Where was your project implemented in the EU?
Eagle Bridge; Lions Bridge; Perlovska River in the area in front of Vasil Levski Stadium
When was your project implemented?
Has your project benefited from EU programmes or funds?
Which programme(s) or fund(s)? Provide the name of the programme(s)/fund(s), the strand/action line as relevant and the year.
Please provide a summary of your project
The Rivers of Sofia Festival took place in Sep 2020 at three locations on two rivers crossing Sofia’s centre. The riverbanks have been inaccessible for decades, but they have potential to develop as green public spaces or linear parks.
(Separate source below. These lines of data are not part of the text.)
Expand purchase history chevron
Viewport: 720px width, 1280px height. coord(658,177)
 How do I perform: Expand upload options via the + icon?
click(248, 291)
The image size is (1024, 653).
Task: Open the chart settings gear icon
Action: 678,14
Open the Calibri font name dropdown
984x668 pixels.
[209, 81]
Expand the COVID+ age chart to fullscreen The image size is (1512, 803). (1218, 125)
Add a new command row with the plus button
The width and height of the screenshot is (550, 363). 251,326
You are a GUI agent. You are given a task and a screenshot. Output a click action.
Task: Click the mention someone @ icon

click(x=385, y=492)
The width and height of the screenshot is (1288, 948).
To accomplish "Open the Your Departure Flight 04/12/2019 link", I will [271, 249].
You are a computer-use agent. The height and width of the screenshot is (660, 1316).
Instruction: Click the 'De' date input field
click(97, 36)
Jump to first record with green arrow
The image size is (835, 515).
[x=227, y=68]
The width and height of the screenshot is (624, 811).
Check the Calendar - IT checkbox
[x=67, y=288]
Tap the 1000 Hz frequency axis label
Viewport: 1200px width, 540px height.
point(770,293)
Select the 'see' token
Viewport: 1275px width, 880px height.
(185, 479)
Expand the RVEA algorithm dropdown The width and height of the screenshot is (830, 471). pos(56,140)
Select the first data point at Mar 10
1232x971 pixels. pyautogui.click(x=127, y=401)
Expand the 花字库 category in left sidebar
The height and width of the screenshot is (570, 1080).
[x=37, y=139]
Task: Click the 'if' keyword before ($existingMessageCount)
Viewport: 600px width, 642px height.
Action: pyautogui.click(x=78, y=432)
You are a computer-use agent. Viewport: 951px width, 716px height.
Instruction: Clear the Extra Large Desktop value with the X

These ideas were proposed in the report Sofia: Public spaces and social life by Jan Gehl in 2017. However, people are not used to seeing the rivers as public space, and no civic actions have been directed towards that goal so far. Our project aimed to catalyse change by temporarily transforming the rivers and changing people’s perception. With light architectural interventions and a cultural programme that engaged diverse social groups, the rivers turned into thriving public space. The Rivers of Sofia Festival cost under 25000 EUR to realise and the funds were secured from private sponsors. We installed access points made of scaffolding as well as temporary stages and pavilions, and we decorated the space with lights, fabric, and art installations. This instant architecture transformed the space and the riverbanks became lively spaces for culture, sport and recreation. 6000 people visited - a significant number, given that these spaces were inaccessible and unusable before. Over 100 media outlets reported on the project. An engaged online audience follows us, and we plan a second iteration of the festival in September 2021. Our goal was to use architecture and collective celebration to generate momentum for urban change. The temporary intervention has indeed started a process of permanently transforming the rivers. After the festival’s success, the municipal Architecture and Urbanism office approved a proposal for semi-permanent interventions including access stairs, vertical gardens and seating. Meanwhile, we are forging more partnerships with like-minded organisations and collaborating with schools to involve youth in further projects. Thus, we proved our concept that instant architectural interventions can spark lasting change.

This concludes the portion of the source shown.